A reality based independent journal of observation & analysis, serving the Flathead Valley & Montana since 2006. © James Conner.

1 November 2017 — 1832 mdt

New website kicks off campaign to pass 6-mill university levy –
and there’s already organized opposition to the levy

Updated. Montanans for Higher Education’s (MHE Facebook) campaign to pass the six-mill university levy in the 2018 general election hit the internet this week with two new websites, https://www.montanansforthesixmill.com/ and https://www.nohightaxes.com/. Both domains were registered with GoDaddy this week.

There’s already opposition: Montanans Against Higher Taxes, whose C-2 form on file with Montana’s Commissioner of Political Practices lists Timothy Adams of Bozeman as its treasurer. MAHT has a Twitter page.

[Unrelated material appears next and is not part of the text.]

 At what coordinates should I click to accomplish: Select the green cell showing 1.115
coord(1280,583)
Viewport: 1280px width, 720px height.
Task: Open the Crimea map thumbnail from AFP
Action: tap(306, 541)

Montanans for Higher Education’s C-2, last updated on 20 June 2017, lists Mike Frank (Blue Cross-Blue Shield) as treasurer and Brandon DeMars as deputy treasurer. DeMars’ email address is bdemars@hilltoppublicsolutions.com. On 1 August 2017, Logicosity reported that MHE had rejected Hilltop’s $2.6 million proposal to run the pro six-mill campaign. Hilltop could have submitted a less pricy option that was accepted, or another firm could have gotten the gig.

A two-page fact sheet on the levy can be downloaded from the MEA-MFT’s website.

Revised. Although the six-mill levy was first run in 1948, the first statewide university levy in Montana, for one mill, was put to the voters in 1914, when only men could vote. It lost, receiving only 38.3 percent of the vote. Six years later, women could vote and 1.5-mill levy passed, as have all subsequent statewide university levies. For the 1920 campaign, the alumni raised $12,800, the equivalent of ≈ $160,000 today. (My thanks to Dennis Lopach for information on the 1914 election.)

PDF for printing
Download data for graph

(1) “Percent VEP for Levy” is the percentage of the voting eligible population that cast votes for the levy.
(2) Charlie Johnson’s 2008 story reports the dirty essay controversy.

Because the levy is on a 10-year cycle, every other levy election is put to the voters during a midterm election, when turnout is down. It would be better to change the cycle to eight or 12 years so that it is always put to the voters in the highest turnout election.

The legislature did not vote unanimously to put the levy on the 2018. I’ll publish who voted which way later this week.